### Problem details
Update the listing from its start through the line containing "pos(276,169)" by replacing "Save" with "Submit" and changing nothing else. Leave the pictures out of your answer.

Extracted data entries:
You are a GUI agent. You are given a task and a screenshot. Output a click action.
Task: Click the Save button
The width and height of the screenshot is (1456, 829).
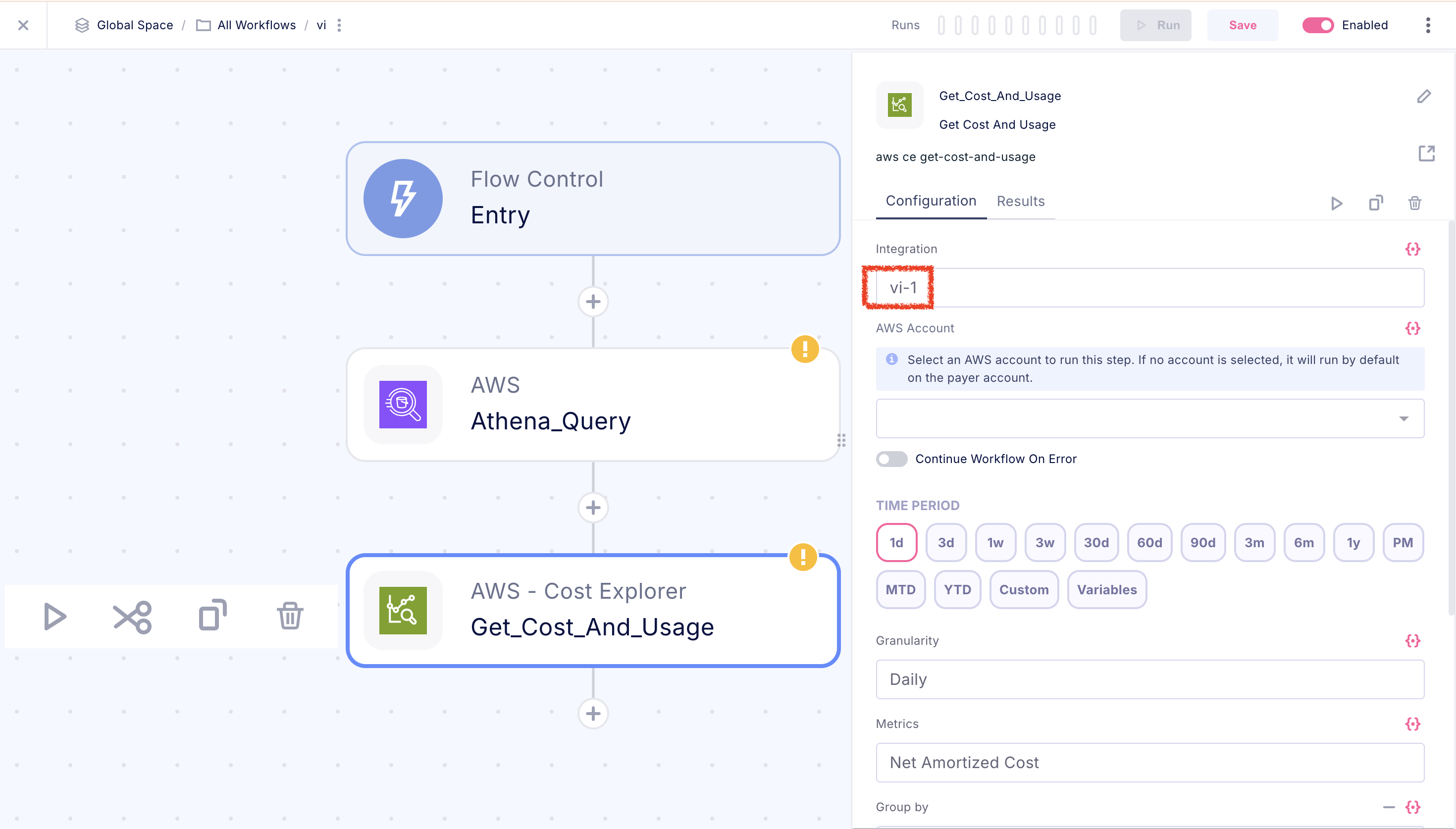click(x=1242, y=25)
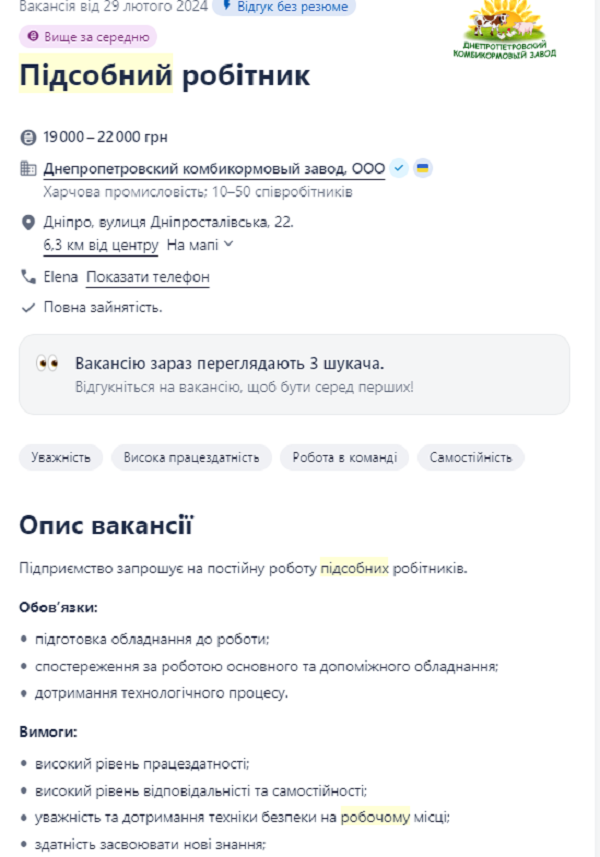Click the 6,3 км від центру link
Viewport: 600px width, 857px height.
pyautogui.click(x=100, y=244)
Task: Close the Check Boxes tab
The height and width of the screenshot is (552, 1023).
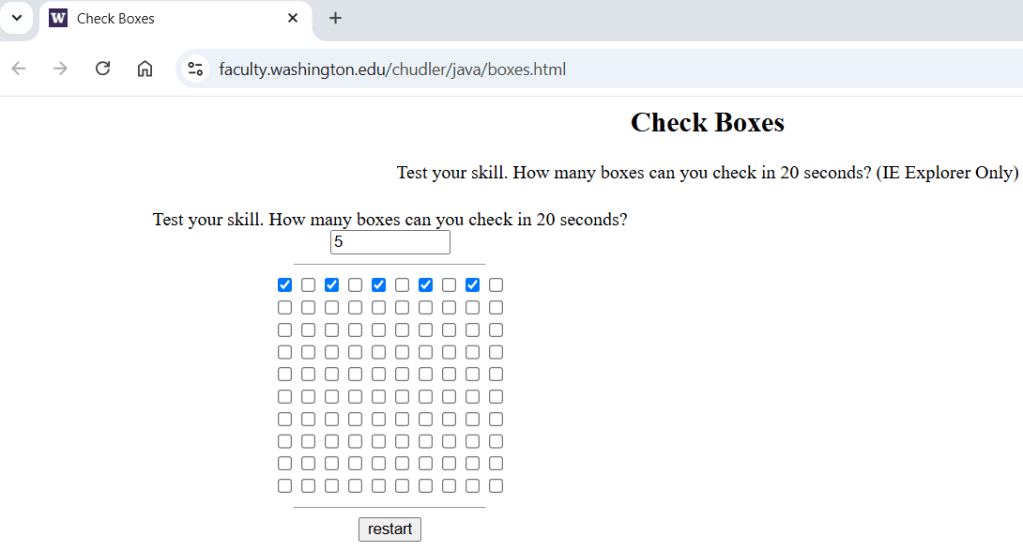Action: 293,18
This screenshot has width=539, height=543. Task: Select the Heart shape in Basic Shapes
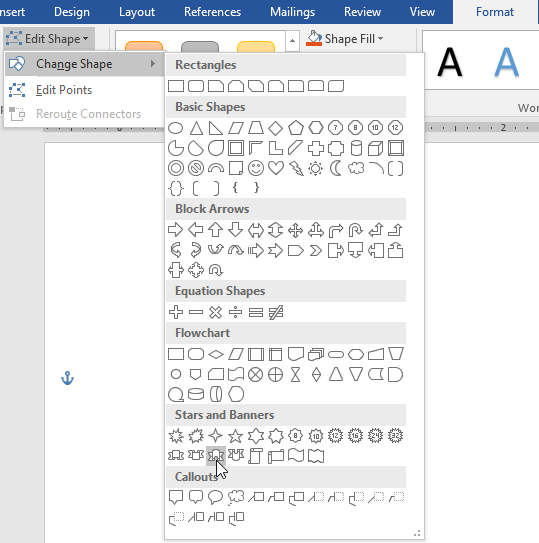pos(276,169)
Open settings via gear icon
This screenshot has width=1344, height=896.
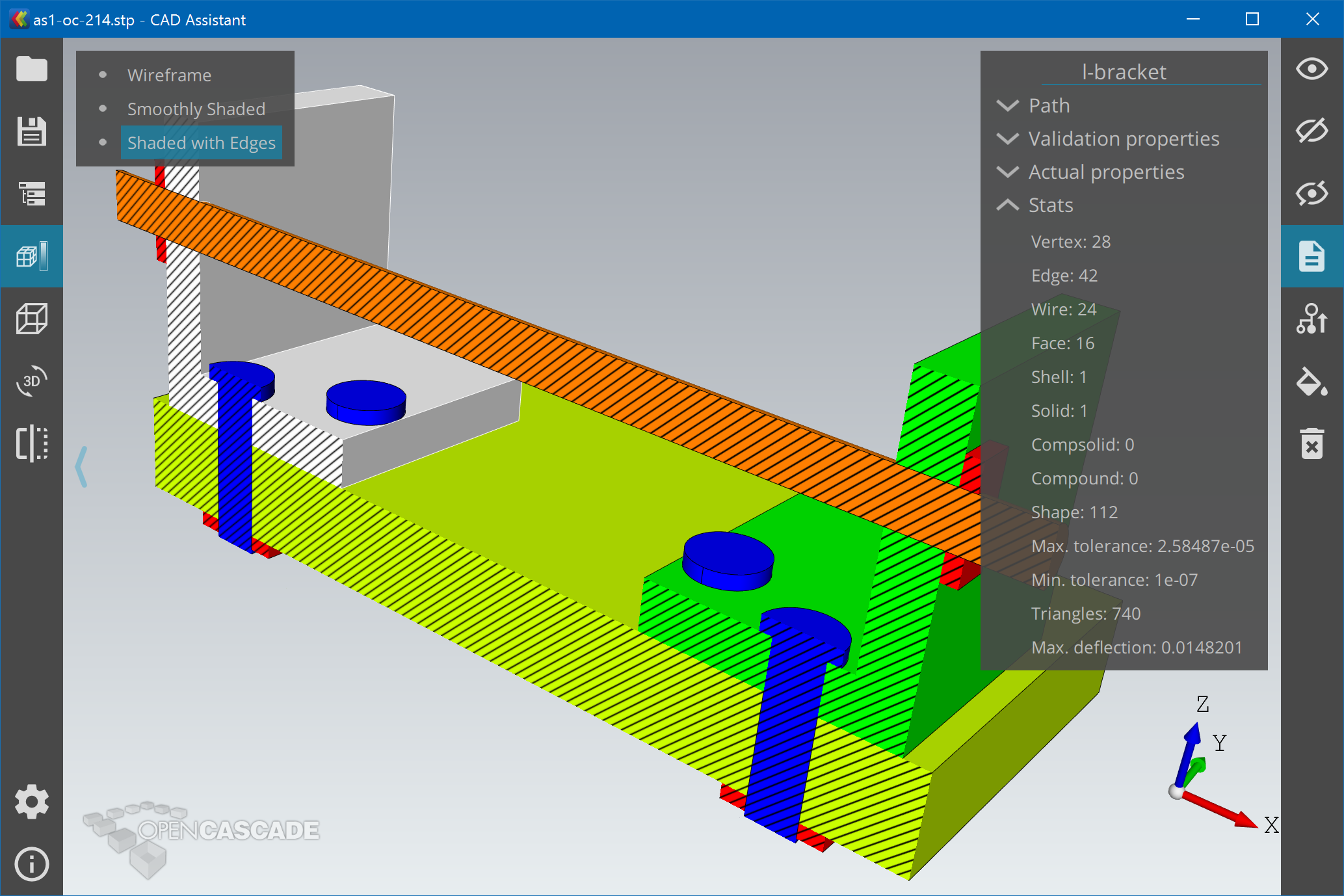(x=31, y=802)
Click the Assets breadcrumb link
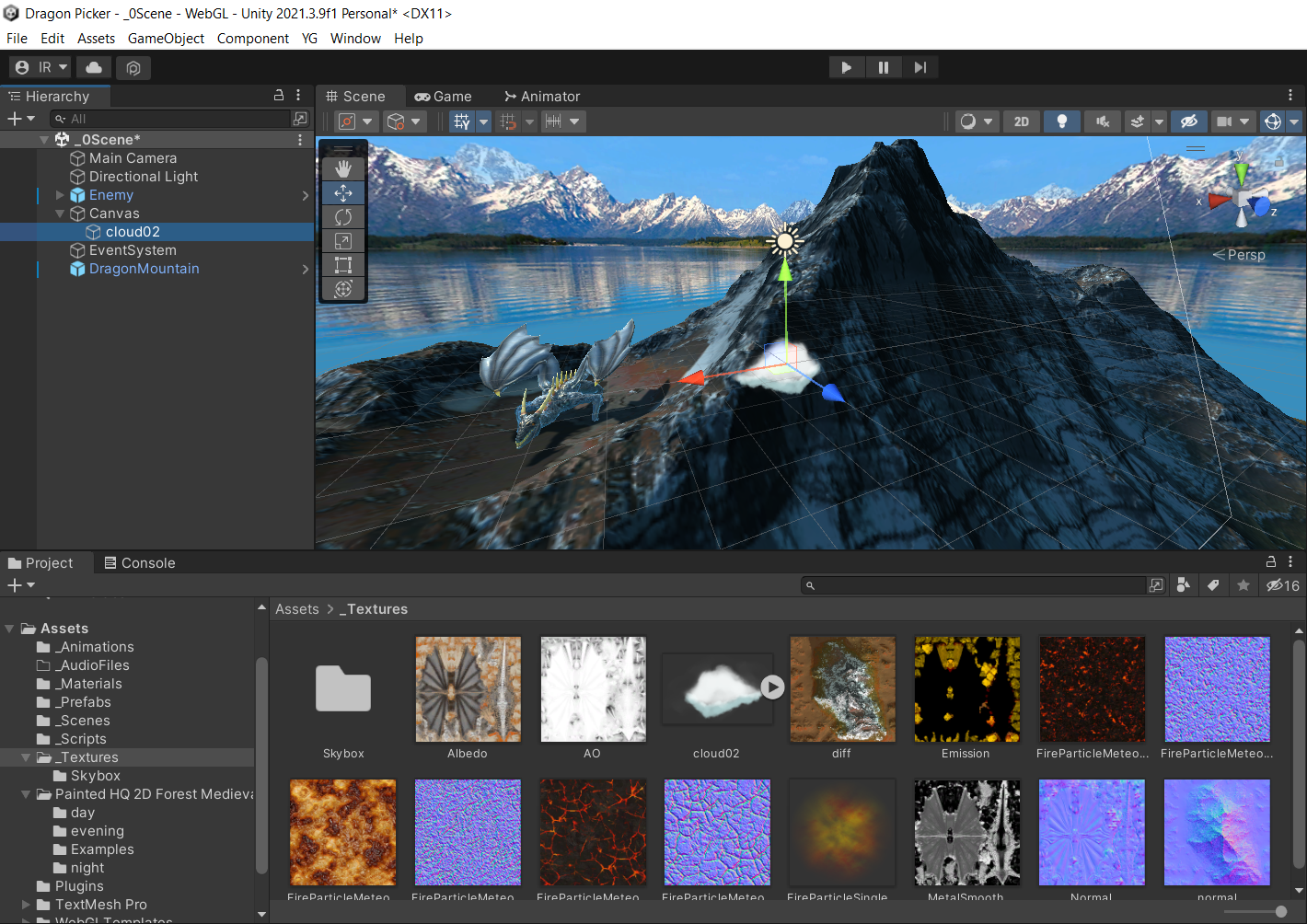 click(x=296, y=609)
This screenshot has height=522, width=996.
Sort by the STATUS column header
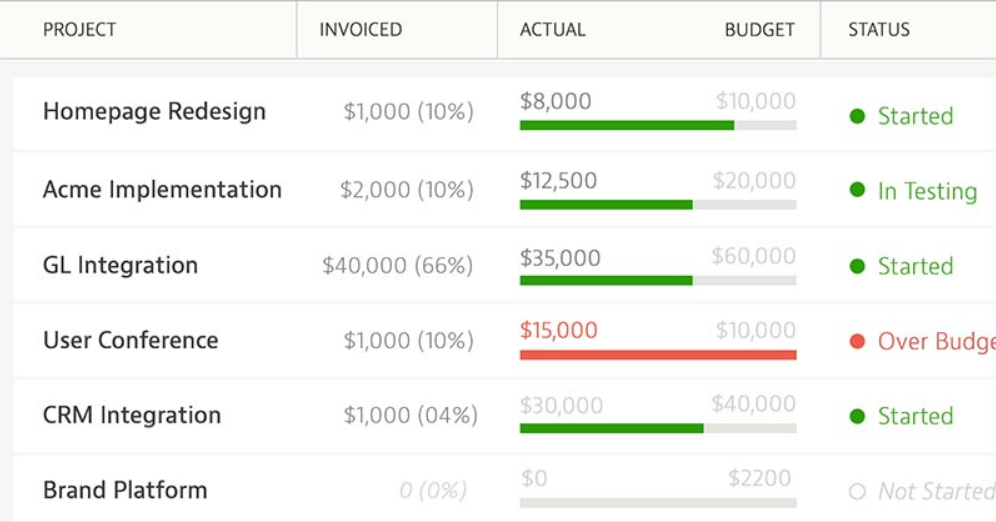(879, 30)
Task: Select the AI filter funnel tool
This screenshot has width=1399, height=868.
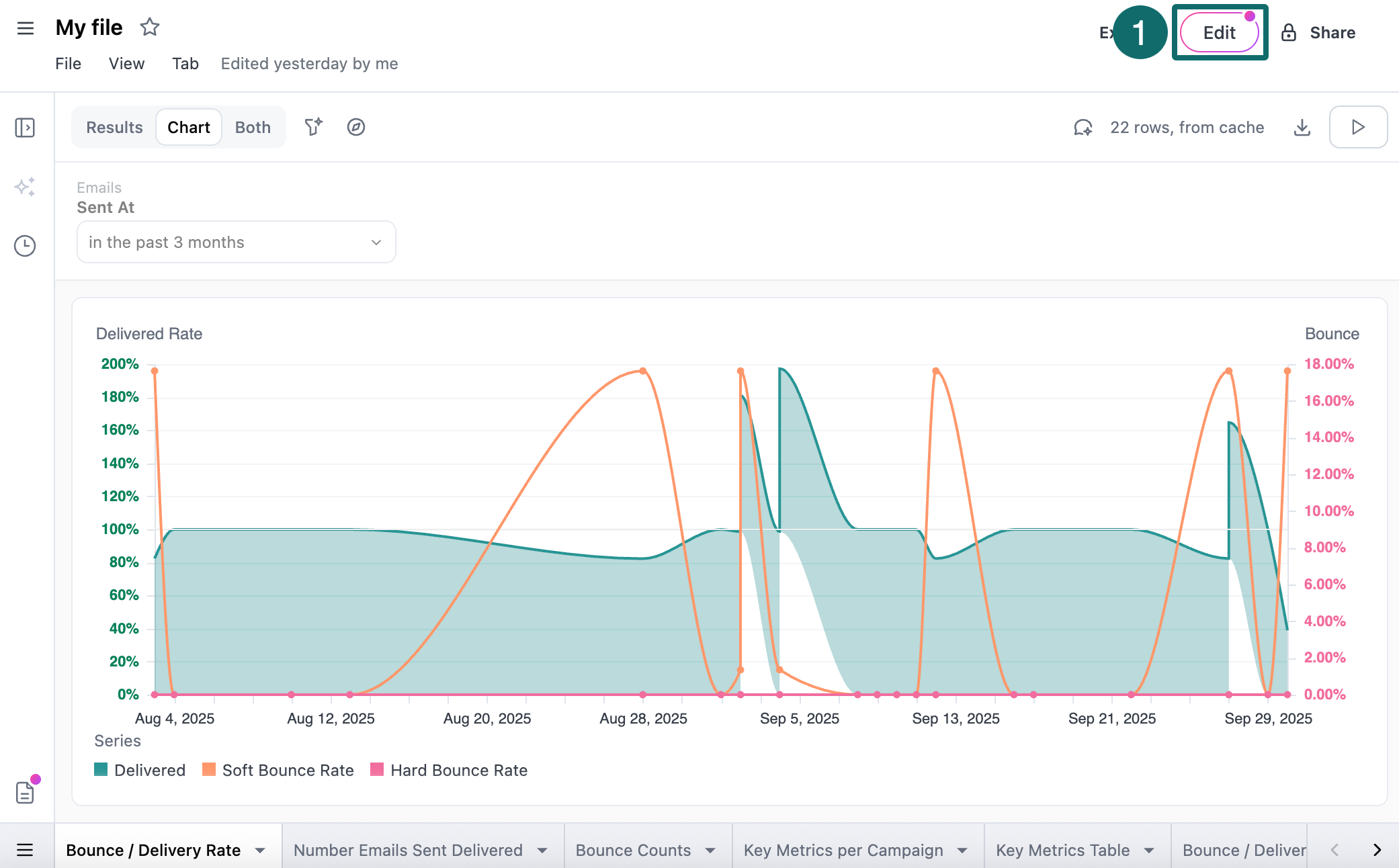Action: point(312,127)

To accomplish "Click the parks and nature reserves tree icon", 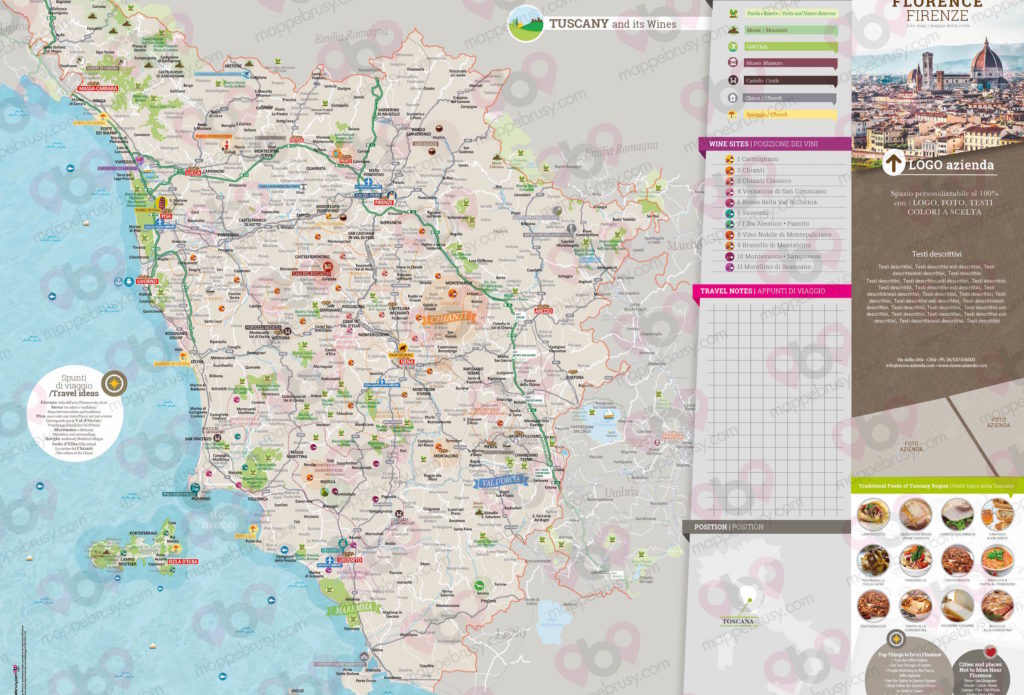I will (733, 13).
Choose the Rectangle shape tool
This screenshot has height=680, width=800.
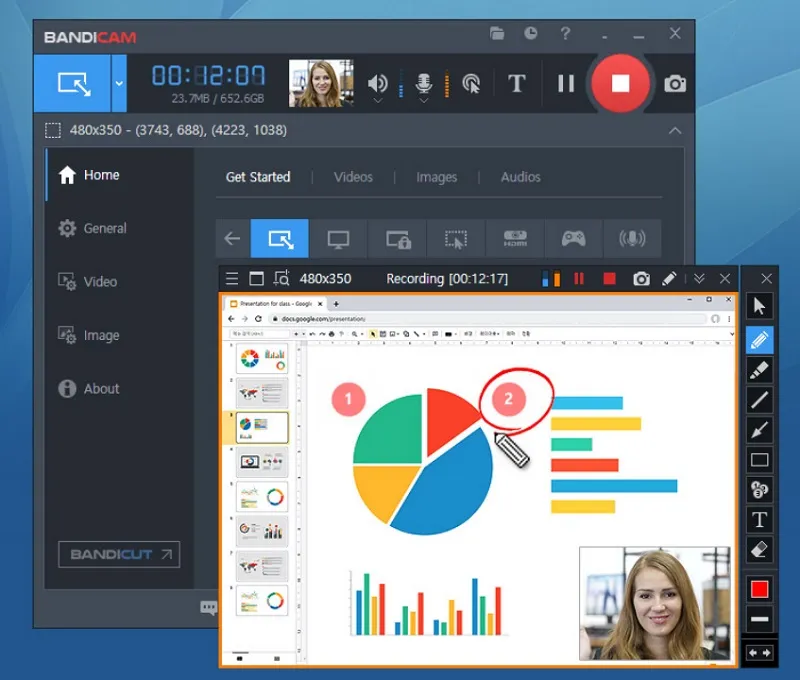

### Output below
You are a GUI agent. You are given a task and a screenshot. Output a click action.
Task: Click the Submit button
The width and height of the screenshot is (1456, 829).
click(x=1242, y=25)
Click the 6,3 км від центру link
Viewport: 600px width, 857px height.
pyautogui.click(x=100, y=244)
Task: Close the Check Boxes tab
The height and width of the screenshot is (552, 1023).
Action: 293,18
This screenshot has width=539, height=543. Task: Select the Heart shape in Basic Shapes
pos(276,169)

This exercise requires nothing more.